▶ ASSIGNED TASK
Copy out again, unchanged, the listing below from the line that has "Task: Switch to the Home tab" through the line that has "You are a computer-use agent. 640x480 pixels.".

▶ RECORDS SUPPLIED

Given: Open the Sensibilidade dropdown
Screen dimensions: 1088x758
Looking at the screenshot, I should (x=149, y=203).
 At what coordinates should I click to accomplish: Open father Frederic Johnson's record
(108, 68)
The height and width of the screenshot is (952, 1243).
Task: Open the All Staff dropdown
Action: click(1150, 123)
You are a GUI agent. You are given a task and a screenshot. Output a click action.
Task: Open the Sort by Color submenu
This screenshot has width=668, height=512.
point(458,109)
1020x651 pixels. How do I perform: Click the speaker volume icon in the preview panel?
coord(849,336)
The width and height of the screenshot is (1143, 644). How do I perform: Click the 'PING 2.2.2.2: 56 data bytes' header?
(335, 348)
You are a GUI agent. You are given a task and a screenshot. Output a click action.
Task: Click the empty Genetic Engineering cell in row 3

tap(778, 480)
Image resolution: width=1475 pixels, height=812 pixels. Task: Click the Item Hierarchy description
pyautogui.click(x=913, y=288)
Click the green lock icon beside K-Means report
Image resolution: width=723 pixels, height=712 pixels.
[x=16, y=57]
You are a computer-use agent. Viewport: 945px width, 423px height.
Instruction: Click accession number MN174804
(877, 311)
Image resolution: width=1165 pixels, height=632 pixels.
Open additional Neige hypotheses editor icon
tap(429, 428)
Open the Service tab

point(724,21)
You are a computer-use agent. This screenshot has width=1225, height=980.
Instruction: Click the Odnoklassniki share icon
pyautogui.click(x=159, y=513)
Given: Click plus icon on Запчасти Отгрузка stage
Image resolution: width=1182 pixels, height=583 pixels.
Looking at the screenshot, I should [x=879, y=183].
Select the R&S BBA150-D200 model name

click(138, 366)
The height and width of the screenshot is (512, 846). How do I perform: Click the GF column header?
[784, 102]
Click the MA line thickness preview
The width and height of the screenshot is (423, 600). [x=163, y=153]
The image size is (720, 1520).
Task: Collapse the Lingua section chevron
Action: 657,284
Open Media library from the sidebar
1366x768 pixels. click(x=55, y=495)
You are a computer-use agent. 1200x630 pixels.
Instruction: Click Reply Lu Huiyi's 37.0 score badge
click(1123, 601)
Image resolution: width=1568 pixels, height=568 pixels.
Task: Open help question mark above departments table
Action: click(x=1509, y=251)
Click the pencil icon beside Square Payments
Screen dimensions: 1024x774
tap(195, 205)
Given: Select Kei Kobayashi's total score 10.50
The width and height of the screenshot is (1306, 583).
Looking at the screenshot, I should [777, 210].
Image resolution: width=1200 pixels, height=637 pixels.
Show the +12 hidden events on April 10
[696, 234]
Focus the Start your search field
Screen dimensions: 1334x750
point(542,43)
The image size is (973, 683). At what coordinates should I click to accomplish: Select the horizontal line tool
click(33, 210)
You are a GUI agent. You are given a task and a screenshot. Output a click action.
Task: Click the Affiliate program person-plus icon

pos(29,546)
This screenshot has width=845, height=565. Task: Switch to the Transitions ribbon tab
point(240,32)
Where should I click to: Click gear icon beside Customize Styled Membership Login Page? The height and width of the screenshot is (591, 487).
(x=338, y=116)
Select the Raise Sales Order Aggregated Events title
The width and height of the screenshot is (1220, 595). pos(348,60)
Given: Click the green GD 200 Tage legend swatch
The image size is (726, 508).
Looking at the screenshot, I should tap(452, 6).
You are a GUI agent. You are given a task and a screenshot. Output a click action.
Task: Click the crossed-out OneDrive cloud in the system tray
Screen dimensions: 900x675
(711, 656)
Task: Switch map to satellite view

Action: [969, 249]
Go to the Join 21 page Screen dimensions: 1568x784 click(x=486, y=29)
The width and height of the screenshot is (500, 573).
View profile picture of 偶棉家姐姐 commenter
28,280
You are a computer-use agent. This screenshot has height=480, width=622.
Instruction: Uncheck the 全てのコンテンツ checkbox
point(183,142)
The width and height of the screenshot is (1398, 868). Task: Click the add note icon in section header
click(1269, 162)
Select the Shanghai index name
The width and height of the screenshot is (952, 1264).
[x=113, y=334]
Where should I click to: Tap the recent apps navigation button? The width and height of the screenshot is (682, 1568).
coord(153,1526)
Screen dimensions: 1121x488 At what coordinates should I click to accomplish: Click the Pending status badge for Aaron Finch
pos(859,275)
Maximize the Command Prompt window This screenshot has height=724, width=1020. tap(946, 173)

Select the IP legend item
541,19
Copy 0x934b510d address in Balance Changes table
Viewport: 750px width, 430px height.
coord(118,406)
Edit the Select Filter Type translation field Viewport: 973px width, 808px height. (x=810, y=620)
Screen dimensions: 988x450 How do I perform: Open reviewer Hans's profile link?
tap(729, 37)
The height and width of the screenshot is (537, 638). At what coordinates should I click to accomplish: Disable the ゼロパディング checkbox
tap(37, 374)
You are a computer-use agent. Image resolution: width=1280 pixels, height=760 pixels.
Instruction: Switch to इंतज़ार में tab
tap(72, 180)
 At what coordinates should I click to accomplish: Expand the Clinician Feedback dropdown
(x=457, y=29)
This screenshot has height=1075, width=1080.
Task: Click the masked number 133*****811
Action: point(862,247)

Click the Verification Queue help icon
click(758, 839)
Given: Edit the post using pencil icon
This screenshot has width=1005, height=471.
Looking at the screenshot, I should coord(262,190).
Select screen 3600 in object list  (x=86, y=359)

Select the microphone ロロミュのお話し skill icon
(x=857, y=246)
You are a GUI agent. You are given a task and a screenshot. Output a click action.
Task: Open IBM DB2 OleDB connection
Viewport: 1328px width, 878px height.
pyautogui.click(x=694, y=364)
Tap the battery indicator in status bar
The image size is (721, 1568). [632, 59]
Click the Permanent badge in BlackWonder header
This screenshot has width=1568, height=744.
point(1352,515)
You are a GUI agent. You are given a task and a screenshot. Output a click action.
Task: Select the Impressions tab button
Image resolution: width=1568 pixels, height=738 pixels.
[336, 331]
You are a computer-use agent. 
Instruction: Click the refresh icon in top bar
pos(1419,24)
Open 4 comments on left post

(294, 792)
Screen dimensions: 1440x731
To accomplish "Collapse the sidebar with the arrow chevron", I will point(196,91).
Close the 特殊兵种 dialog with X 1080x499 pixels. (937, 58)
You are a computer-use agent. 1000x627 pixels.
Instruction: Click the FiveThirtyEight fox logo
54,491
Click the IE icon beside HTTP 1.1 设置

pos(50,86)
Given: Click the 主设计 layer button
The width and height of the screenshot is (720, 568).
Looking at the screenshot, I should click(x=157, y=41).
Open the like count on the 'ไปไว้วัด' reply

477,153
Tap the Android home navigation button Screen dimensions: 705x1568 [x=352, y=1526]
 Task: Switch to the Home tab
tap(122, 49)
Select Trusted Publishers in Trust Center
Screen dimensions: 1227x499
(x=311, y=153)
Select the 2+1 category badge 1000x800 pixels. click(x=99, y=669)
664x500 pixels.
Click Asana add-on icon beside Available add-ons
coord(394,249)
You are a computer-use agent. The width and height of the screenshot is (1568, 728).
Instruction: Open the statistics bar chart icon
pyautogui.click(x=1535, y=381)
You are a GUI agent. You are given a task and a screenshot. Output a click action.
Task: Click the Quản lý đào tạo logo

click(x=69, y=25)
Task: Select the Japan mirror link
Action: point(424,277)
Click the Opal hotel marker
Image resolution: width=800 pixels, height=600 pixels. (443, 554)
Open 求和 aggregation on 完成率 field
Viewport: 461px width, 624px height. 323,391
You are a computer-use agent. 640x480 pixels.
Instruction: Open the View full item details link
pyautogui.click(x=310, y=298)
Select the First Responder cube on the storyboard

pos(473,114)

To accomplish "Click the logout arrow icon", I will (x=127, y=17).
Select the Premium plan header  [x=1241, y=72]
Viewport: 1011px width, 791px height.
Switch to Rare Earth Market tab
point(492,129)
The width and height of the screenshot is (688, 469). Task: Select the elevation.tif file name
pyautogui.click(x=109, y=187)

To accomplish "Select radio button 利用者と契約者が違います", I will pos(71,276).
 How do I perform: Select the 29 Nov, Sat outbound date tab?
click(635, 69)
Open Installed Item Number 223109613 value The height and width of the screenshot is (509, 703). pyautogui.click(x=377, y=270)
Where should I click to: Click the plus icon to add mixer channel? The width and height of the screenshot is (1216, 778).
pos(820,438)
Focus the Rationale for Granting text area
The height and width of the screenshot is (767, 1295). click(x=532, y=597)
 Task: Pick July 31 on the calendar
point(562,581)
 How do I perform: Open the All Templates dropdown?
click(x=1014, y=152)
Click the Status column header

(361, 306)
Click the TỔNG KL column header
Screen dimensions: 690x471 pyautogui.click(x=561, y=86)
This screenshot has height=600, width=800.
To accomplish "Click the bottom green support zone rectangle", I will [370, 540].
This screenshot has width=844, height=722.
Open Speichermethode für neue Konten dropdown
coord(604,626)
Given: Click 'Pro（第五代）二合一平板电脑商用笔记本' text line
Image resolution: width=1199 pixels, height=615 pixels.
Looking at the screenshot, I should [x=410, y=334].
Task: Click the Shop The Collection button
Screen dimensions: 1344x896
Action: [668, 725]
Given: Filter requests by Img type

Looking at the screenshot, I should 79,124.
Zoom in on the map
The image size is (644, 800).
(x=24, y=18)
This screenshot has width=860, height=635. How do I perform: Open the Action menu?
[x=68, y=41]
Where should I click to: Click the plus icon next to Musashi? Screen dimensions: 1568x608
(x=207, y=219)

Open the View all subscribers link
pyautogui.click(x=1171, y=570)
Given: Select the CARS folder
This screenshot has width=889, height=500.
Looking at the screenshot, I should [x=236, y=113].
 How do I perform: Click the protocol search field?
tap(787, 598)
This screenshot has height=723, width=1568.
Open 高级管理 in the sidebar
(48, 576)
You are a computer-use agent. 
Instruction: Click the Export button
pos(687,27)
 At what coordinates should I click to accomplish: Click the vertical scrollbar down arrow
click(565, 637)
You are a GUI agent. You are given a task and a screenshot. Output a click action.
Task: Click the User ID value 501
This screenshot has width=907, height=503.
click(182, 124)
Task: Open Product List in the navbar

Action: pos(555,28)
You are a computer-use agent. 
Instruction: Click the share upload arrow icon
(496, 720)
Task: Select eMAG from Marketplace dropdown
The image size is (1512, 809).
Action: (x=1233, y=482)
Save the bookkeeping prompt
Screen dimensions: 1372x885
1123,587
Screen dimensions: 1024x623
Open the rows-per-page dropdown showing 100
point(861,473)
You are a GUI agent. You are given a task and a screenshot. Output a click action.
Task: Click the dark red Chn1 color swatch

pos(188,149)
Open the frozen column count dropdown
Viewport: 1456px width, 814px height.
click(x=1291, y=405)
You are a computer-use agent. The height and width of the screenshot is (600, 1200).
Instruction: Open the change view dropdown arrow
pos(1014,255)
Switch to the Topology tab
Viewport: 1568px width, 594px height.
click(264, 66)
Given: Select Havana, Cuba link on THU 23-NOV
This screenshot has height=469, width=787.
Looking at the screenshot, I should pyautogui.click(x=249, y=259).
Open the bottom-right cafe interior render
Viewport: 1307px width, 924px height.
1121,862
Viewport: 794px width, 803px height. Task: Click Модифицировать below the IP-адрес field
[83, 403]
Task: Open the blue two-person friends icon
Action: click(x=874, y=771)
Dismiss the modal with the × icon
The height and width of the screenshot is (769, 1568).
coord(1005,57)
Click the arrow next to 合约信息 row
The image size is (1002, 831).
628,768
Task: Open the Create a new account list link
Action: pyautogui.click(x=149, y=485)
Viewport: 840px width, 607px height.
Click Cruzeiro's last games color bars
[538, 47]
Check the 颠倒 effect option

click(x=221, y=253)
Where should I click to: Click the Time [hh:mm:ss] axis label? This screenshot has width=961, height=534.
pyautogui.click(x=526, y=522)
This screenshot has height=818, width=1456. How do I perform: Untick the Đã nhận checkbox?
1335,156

▶ EXERCISE ANSWER
 Task: Switch to the Home tab
tap(122, 49)
Select Trusted Publishers in Trust Center
Screen dimensions: 1227x499
(x=311, y=153)
Select the 2+1 category badge 1000x800 pixels. click(x=99, y=669)
664x500 pixels.
Click Asana add-on icon beside Available add-ons
coord(394,249)
You are a computer-use agent. The width and height of the screenshot is (1568, 728).
Instruction: Open the statistics bar chart icon
pyautogui.click(x=1535, y=381)
You are a GUI agent. You are given a task and a screenshot. Output a click action.
Task: Click the Quản lý đào tạo logo

click(x=69, y=25)
Task: Select the Japan mirror link
Action: point(424,277)
Click the Opal hotel marker
Image resolution: width=800 pixels, height=600 pixels. (443, 554)
Open 求和 aggregation on 完成率 field
Viewport: 461px width, 624px height. 323,391
You are a computer-use agent. 640x480 pixels.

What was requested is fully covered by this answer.